Deal features and rationale
The main structure of the deal was described above. It is worth noting that General Electric will transfer $34 billion of GECAS’ net assets (including its engine leasing and Milestone helicopter leasing businesses) to AerCap. Current GECAS purchase obligations will transfer to AerCap, and GECAS’ more than 400 employees also will transfer to AerCap upon completion of the operation. Furthermore, under a shareholders’ agreement between the two companies, at closing GE will be entitled to nominate two directors to newly created seats on AerCap’s board. General Electric will be subject to a staged lock-up agreement allowing it to dispose a portion of its stake after 9 months and the entirety of its stake only after 15 months. Finally, GE will be subject to a customary standstill and other non-specified provisions.
In my opinion, the several reasons backing the deal can be divided into operational/strategic motives and specific objectives pursued by GE. On the one side, the transaction is expected to enhance AerCap’s most valuable key credit metrics, as the newborn entity will have more resilient cash flows and a more diversified revenue and customer base (with limited overlap). AerCap plans to maintain its current investment grade credit ratings (and connected cost of financing) with global rating companies. At closing, the adjusted D/E ratio of the combined entity is expected to be 3.0x while AerCap will maintain its target adjusted D/E ratio of 2.7x and will work to return to this level quickly. The operation will establish a best-in-class trading platform with deep market insight and relationships (over the past four years AerCap and GECAS have sold on average over $5 billion of assets per year). The focus will be on narrowbody and new technology aircraft which will represent respectively 60% of the combined aircraft fleet and 56% of the combined in-service fleet (expected to grow to approximately 75% in the next three years).

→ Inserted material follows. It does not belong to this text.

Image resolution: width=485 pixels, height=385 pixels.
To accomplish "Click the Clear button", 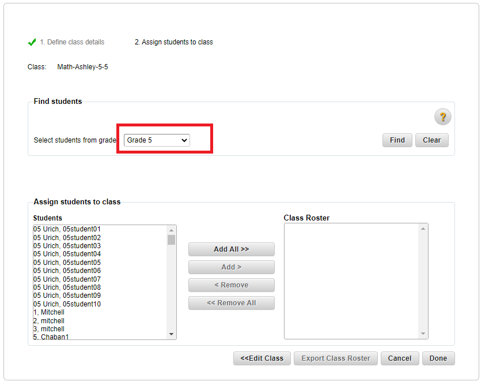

There will be an attractive order book of more than 490 new technology aircraft, 90%+ of which will be narrowbodies. Additionally, the premier engine leasing business will add revenue diversification and greater ability to provide innovative solutions to the new firm’s customers.

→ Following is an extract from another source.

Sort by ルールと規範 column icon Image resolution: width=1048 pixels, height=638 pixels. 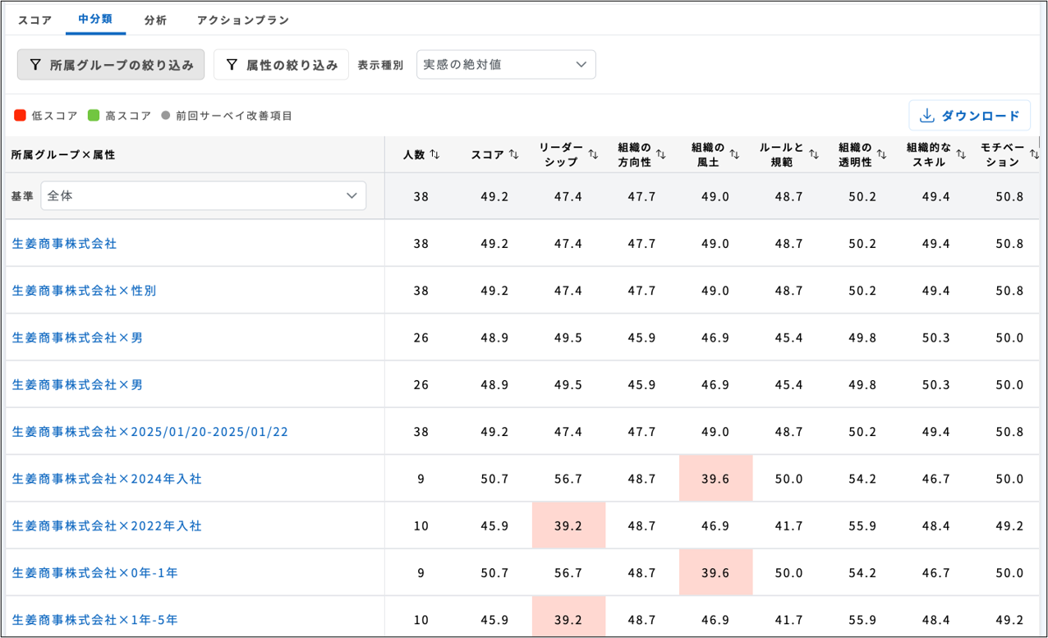[x=814, y=154]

On the other side, GE will benefit from this deal by being able to get rid of the money-losing divisions. As we unfortunately know, the Covid-19 pandemic hit hard the global economy and had particularly brutal effects on the aviation business. Passenger demand fell deeply and, according to Boston Consulting Group (BCG) estimates, travel and the related-use/need for aircraft leasing may not rebound to pre-Covid levels until 2022/2023. Selling GECAS to AerCap, GE will therefore obtain significant short-term results in terms of improved profitability. However, thanks to its 46% stake in the newborn entity, it will still be able to benefit from the upside when things will eventually start to go back to normal. Moreover, this deal will allow GE to simplify its balance sheet and to focus on its industrial core (Power, Renewable Energy, Aviation, and Healthcare) while concretely reducing GE Capital assets and generating proceeds to further de-risk and de-lever. In Q1 2021 GE will record an approximate $3 billion non-cash charge and report GECAS as a discontinued operation. The rest of GE Capital (including Energy Financial Services – EFS) and the company’s run-off insurance operations, will move to GE Corporate. That is GE will report industrial-only financials and transit from 3-column to simpler 1-column financial statement reporting. After the closing, GE will use the proceeds and its existing cash sources to reduce its debt by around $30 billion, for an expected total reduction of more than $70 billion since the end of FY 2018. GE will also keep executing debt reduction and increasing earnings to reach its Industrial leverage target <2.5x Net Debt/EBITDA over the next few years.
Advisors of the parties
GECAS will be assisted by PJT Partners LP, Goldman Sachs and Evercore as financial advisors and by Paul, Weiss, Rifkind, Wharton & Garrison LLP, Clifford Chance LLP and A&L Goodbody as legal advisors on the transaction. On the other side, AerCap will be supported by Citi and Morgan Stanley as financial advisors and by Cravath, Swaine & Moore LLP, NautaDutilh NV and McCann Fitzgerald as legal advisors.